A third aspirant is Georg Lenck (the vivacious Allen Gilmore). So poor “I cannot afford even a middle name with which to distinguish myself” (in a world full of Johanns and Georgs), organist Lenck is an unlucky gambler and habitual pickpocket. (“A keyboardist’s fingers—if I do not keep them busy, they busy themselves,” he apologizes.)

This trio is soon joined by two more ambitious organists, Georg Kaufmann (a charming and moving Paul Vincent O’Connor) a befuddled, but affable old duffer, and Johann Steindorff (exuberant Drew Foster), youthful, indiscreet son of a wealthy prince who would really rather be a dancer. Not only rivals in music, Kaufmann and Steindorff hail from two Germanic provinces about to go to war against each other over little more than petty differences in the brands of Lutheranism they embrace. Rounding out the candidates is foppish, perennial also-ran Johann Graupner (the delightful Mike Ryan).

Playwright Moses takes crisp, hilarious potshots at religious warfare, zealotry, and factionalism of all kinds. (“Why must everything have a name?” challenges humanist Fasch. “So we know which houses to burn,” ripostes the rigid Schott.) As characters resort to intrigue, blackmail, and other skullduggery to gain their agendas (in a marvelous series of intricate recurring verbal motifs), old Kaufmann is persuaded he’s watching a play in rehearsal— leading to a lovely divertimento on the art of stagecraft that also illustrates the debate on predestination at the play’s core.

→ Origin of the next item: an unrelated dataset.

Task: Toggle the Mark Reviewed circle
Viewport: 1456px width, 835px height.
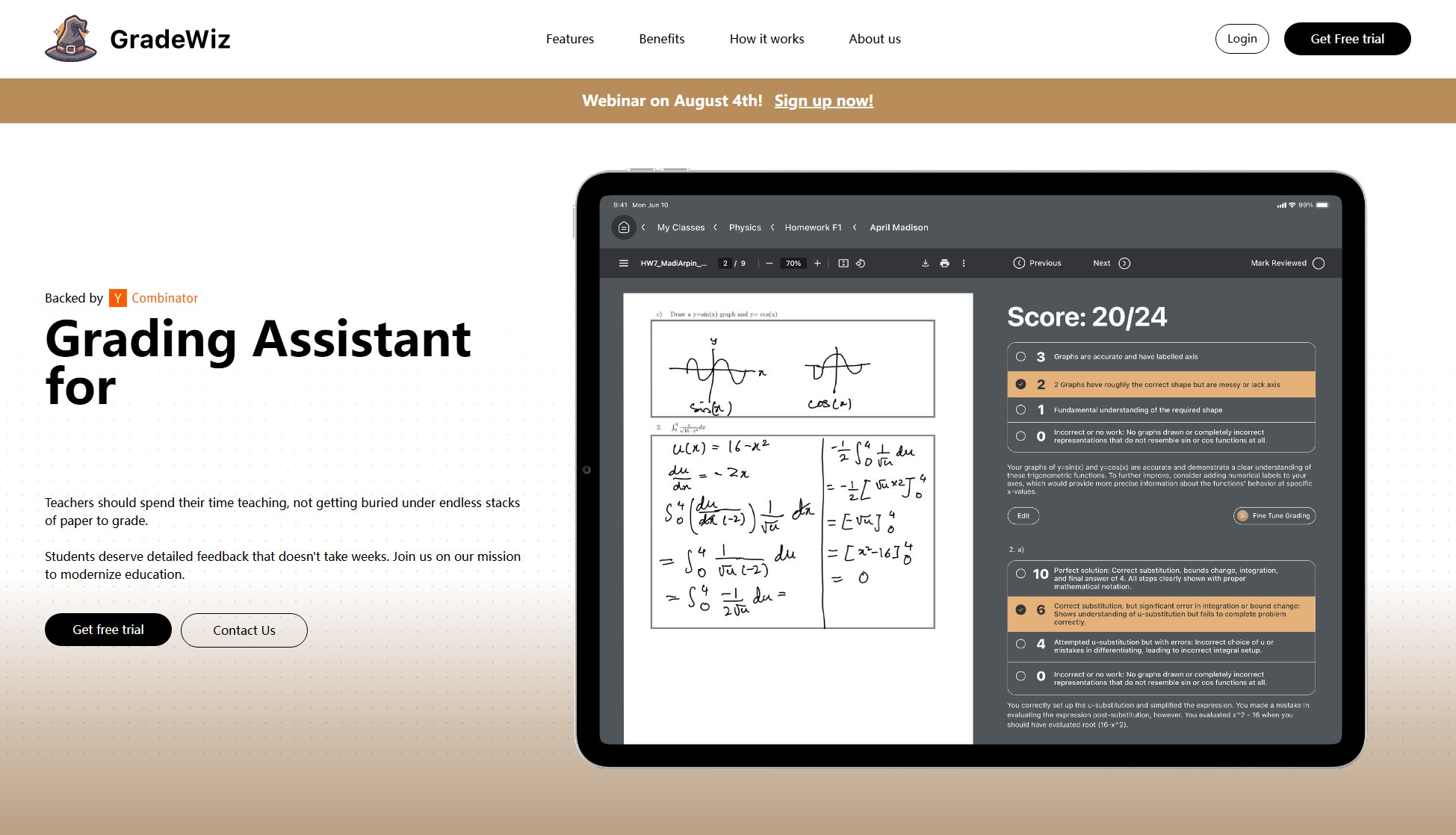Action: 1319,264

The massive arched church doorway of John Iacovelli’s striking set and creative spotlighting by lighting designer David Lee Cuthbert provide a solid framework for the play’s comic as well as physical action: the virtuoso sequence when Fasch explains the composition of a fugue in which the cast mimes a fast-forward repeat of the entire previous act in illustration; a swordfight highlighted by the spanky verve with which Foster’s Steindorff gets to show off his dancing prowess at last. Even B. Modern’s elaborate period costumes suggest subtle moral, financial and philosophical differences between the characters whose comic rivalries and wistful revelations make this production such a pleasure.